Todo se comercializa, todo se vende, todo se compra. Logramos tratar de esta manera el mismísimo Misterio divino.
Por eso perdemos el eje, el centro: la gratuidad.
Jesús nos invita con fuerza a volver al eje, a la gratuidad.
La Casa del Padre es Casa de oración, nos dice.
Lo mismo que decir que la relación con Dios pasa por la interioridad, la disponibilidad, la entrega.
Por eso Juan nos sugiere una hermosa interpretación: el nuevo Templo es el cuerpo de Jesús (2, 21).
Jesús abre una vía directa de comunicación y relación con Dios.
Esta es la gran noticia del evangelio.
Estamos llamados a vivir como Jesús. El “cuerpo” no es solo el cuerpo de Jesús, obviamente.
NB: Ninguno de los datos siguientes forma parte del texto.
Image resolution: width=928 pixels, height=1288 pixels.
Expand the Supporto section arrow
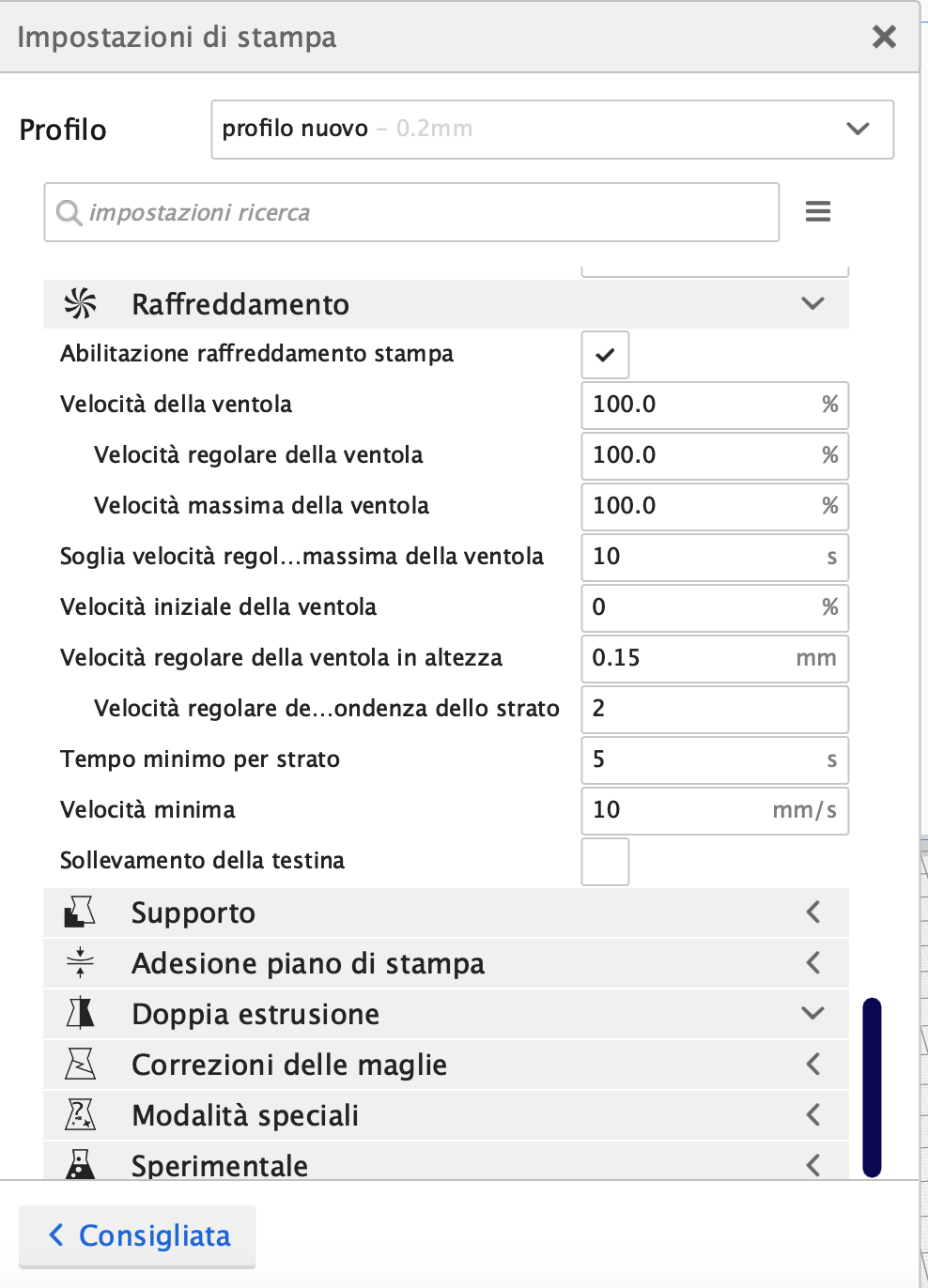[813, 912]
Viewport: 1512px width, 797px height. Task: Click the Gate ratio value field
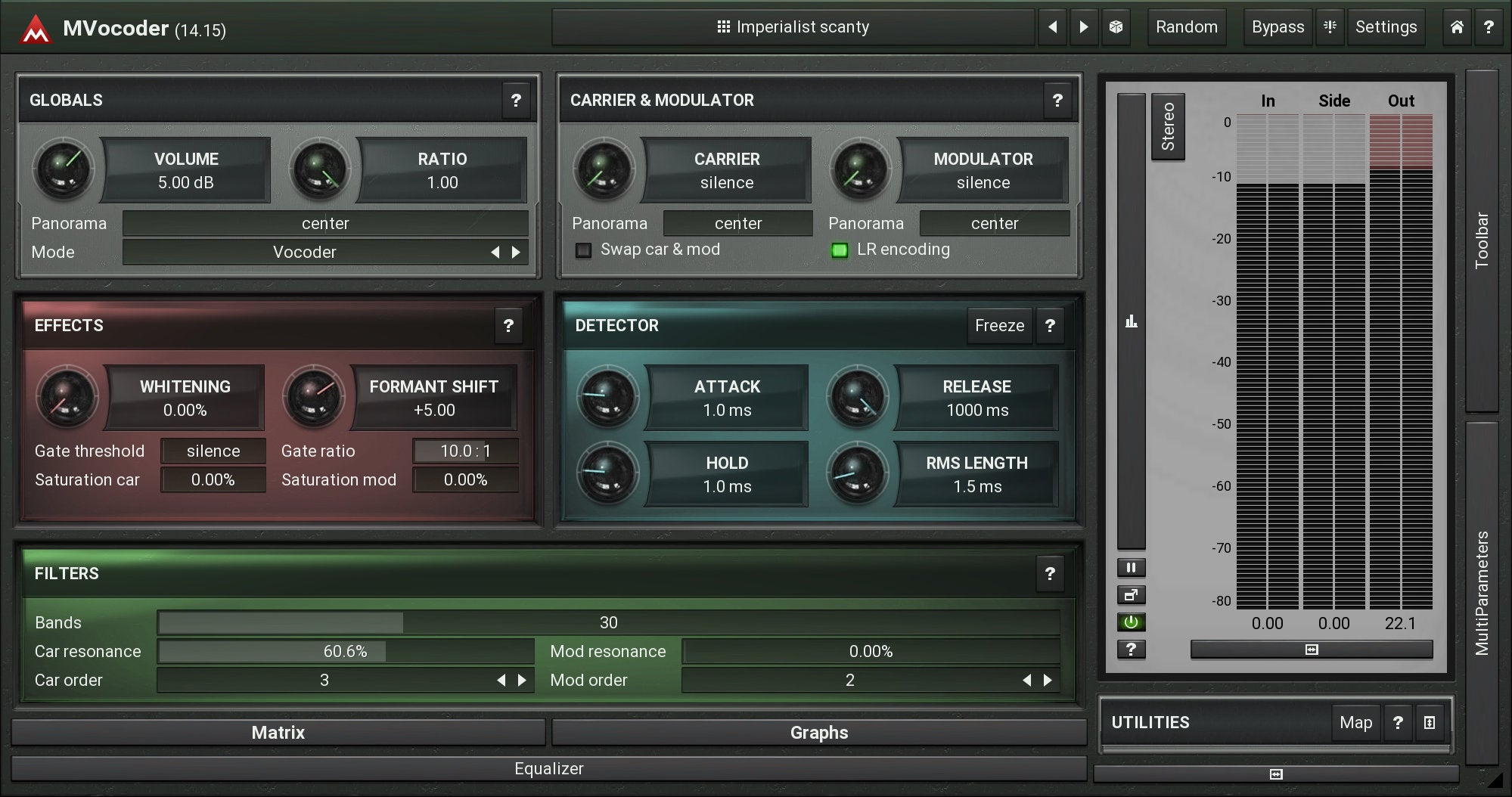(465, 451)
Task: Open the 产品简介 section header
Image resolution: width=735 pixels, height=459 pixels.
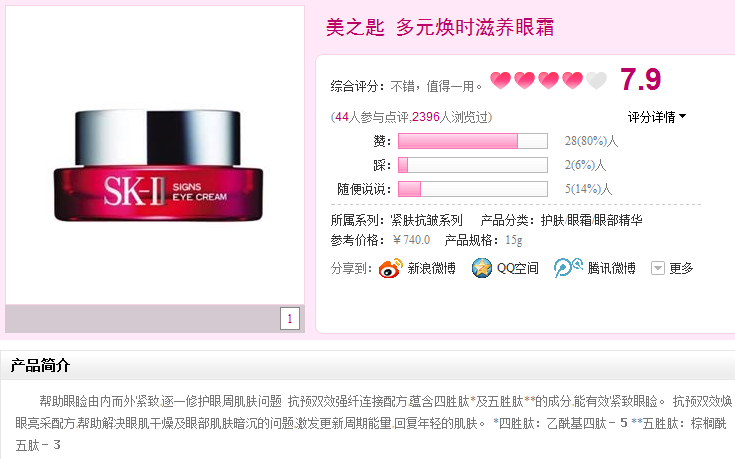Action: (x=40, y=365)
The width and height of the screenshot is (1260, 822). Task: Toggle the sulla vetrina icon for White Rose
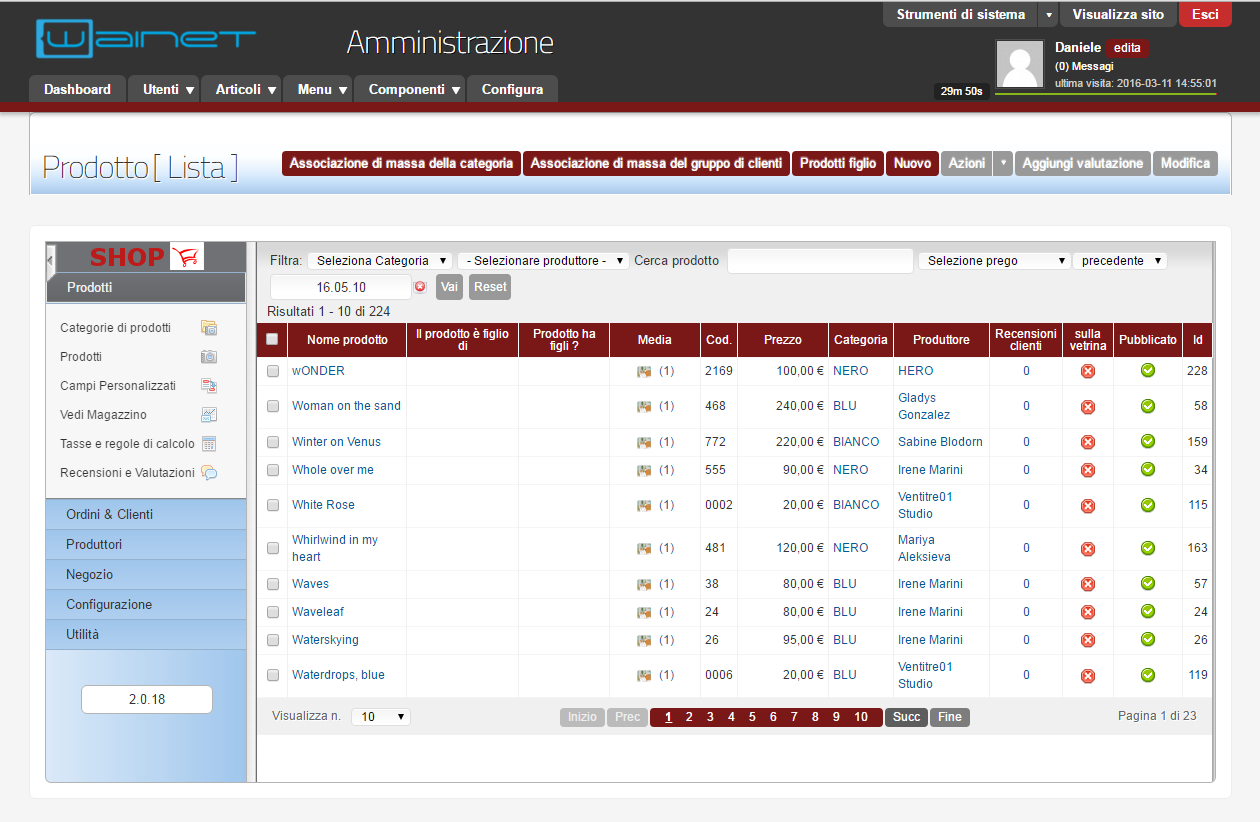(1088, 506)
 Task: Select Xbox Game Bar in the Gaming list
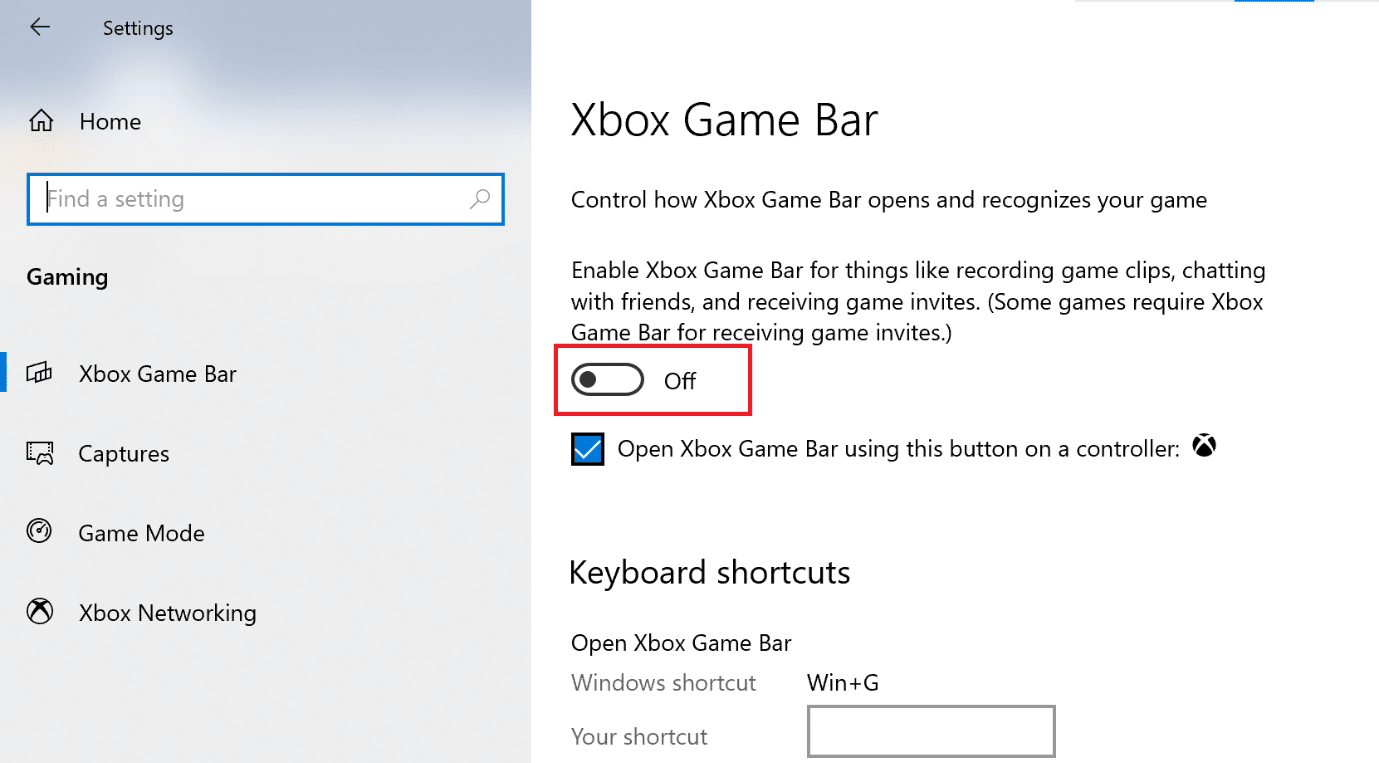pos(157,373)
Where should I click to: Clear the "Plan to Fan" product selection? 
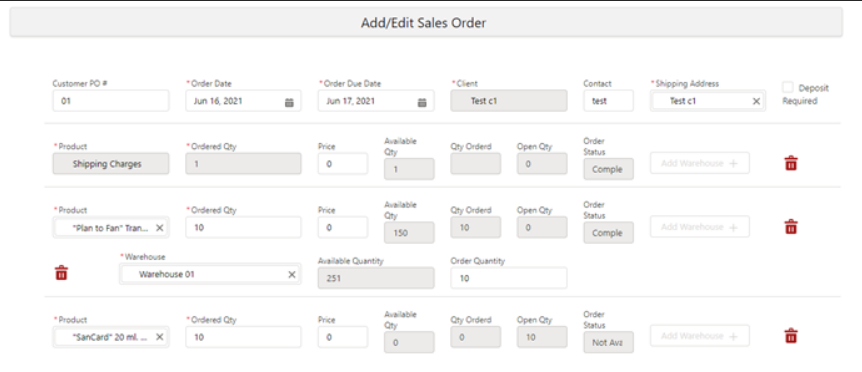159,227
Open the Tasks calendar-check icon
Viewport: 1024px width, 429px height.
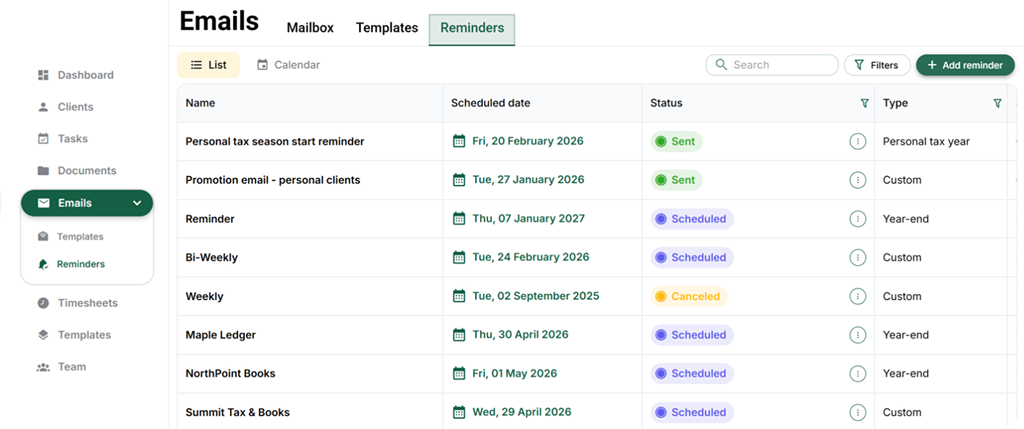tap(43, 139)
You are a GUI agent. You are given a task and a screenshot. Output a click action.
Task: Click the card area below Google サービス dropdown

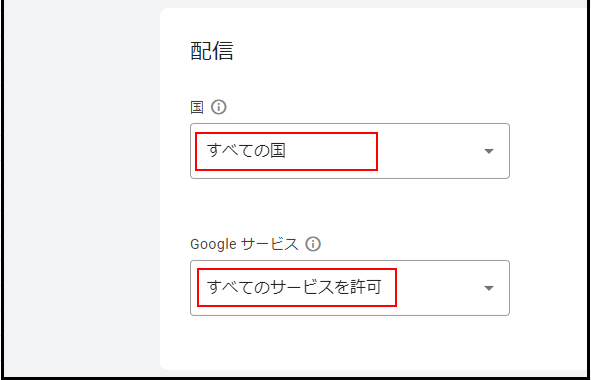coord(350,341)
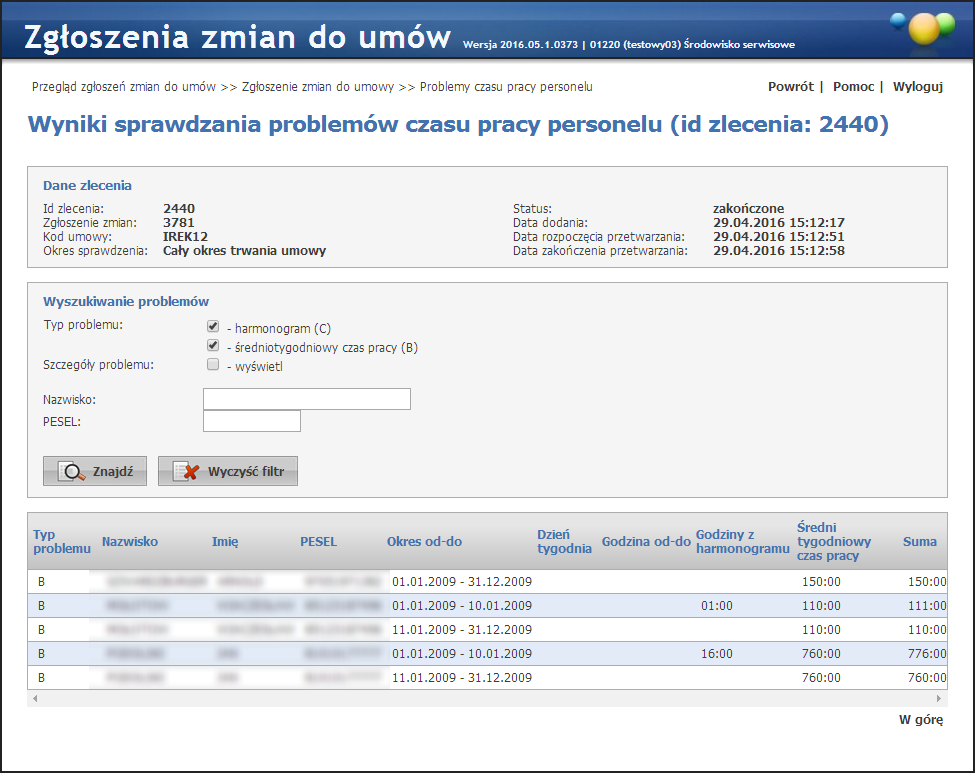Click the colorful spheres logo in header

924,27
El cuerpo es también nuestro cuerpo y, en su pleno sentido simbólico, el “cuerpo” es la realidad.
La realidad – lo que es, aquí y ahora – es el terreno del encuentro con Dios.
Toda la realidad es metáfora y símbolo de lo divino. La realidad es la mediación esencial hacia lo divino que empapa y sostiene la misma realidad.
Una última e importante acotación.
El gesto violento de Jesús me hace recordar sus mismas palabras: “Desde la época de Juan el Bautista hasta ahora, el Reino de los Cielos es combatido violentamente, y los violentos intentan arrebatarlo” (Mt 11, 12).
Es uno de los versículos de más difícil interpretación y sin duda no es una apología de la violencia.
A mi entender y a la luz de nuestro texto de hoy una posible interpretación sería la siguiente.
Hay situaciones que requieren y exigen limites claros. Educar es saber poner los limites. En situaciones puntuales poner unos limites claros pasa por la firmeza y por la “mano dura”.
Todos los padres lo saben. Jesús también lo sabía… tal vez hoy se pasó un poco.